Kenny Coleman

044: Kenny Coleman – Connecting With Anyone, Anywhere, Any Time

Podcast

ABOUT TODAY’S GUEST | KENNY COLEMAN

Kenny Coleman is one of the finest “connectors” you might ever have a chance to meet. His path in life started as one of the only African-American kids in a predominantly white enclave in Silicon Valley, where he had to learn to navigate certain challenges to connect with others. In high school and college, he became a football star and vocal leader on teams from Gunn High School to Utah State University. As a Cutco/Vector Marketing sales rep after college, Kenny set one of the most legendary sales records in the history of Cutco by selling over $36,000 in his “Fast Start” — his first 10 days with the company. Now, he’s the Director of Business Development at Jopwell, a company that helps underrepresented ethnic minorities connect with better opportunities in the marketplace. Throughout his entire life, Kenny Coleman has understood how to bring people together. His ideas can help you establish more diverse connections throughout your workplace and your personal life.

Q&A WITH KENNY COLEMAN

Q: I think it would be great for people to hear a little about your background and your path in life before you got started working with Vector/ Cutco.

  • I grew up in Los Altos Hills as the only black family in a pretty wealthy area.
  • Growing up I was always surrounded by a very diverse group of people and I really learned to navigate conversations with vastly different groups of people.
  • As a kid, I was a basketball player, baseball player and played tennis up until 8th grade when I finally got to play football.
  • I started to get pretty good at football in my sophomore year, and then in college I had the opportunity to go play for the University of Hawaii, and playing college ball was always my dream.
  • After realizing that Hawaii had too many distractions, I went to Foothill College for 2 years and excelled at football there, and then went to Utah State where I finished college.

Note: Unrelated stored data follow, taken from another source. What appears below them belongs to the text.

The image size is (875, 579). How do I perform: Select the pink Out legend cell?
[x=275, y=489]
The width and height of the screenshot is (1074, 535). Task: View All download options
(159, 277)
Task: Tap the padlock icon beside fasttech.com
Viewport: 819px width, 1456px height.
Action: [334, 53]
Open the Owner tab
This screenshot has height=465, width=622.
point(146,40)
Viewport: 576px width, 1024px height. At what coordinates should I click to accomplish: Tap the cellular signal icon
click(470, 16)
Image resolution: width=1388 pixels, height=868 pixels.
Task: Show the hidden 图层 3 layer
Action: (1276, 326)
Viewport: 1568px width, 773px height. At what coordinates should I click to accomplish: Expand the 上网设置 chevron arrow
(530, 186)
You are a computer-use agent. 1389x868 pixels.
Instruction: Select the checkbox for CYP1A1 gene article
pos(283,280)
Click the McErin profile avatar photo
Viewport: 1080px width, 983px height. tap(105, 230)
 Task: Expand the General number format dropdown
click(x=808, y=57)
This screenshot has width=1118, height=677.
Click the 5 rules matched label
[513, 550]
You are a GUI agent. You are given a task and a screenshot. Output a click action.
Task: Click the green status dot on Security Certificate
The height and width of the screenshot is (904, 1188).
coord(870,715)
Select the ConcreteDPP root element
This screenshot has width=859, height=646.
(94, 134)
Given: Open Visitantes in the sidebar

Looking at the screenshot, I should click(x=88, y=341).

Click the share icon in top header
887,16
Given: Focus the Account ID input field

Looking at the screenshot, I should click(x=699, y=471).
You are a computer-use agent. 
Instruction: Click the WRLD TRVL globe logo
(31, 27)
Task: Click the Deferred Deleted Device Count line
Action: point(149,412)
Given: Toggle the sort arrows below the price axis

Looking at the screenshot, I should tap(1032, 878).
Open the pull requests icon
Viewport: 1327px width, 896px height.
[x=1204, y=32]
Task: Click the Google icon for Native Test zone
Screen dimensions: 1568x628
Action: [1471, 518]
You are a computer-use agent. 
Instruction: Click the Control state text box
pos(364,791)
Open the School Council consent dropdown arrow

Q: And you were the star Wide Receiver at Utah State and had some aspirations to play professional football at some level, right?

  • Yeah, I bounced around training camps from the Oakland Raiders, the San Francisco 49ers, Kansas City Chiefs, Buffalo Bills and the New York Jets.
  • One thing I didn’t mention is that when I was 17 I had a daughter, and after I had some opportunities for professional ball, I decided I’d hang up the cleats and focus on a career.

Q: Were there some particular skills you learned from your experiences in football that you feel are translatable to other parts of life?

  • I learned about competition. In life, you’re always competing.  But not only learning how to compete, but how to prepare for competition and the competitive mindset.
  • Teamwork and learning how to work with others, even if you don’t exactly get along with someone.
  • Also, learning to Trust.
  • Leadership as well.
  • Dealing with adversity. You don’t always win, so learning how to deal with loss is important too.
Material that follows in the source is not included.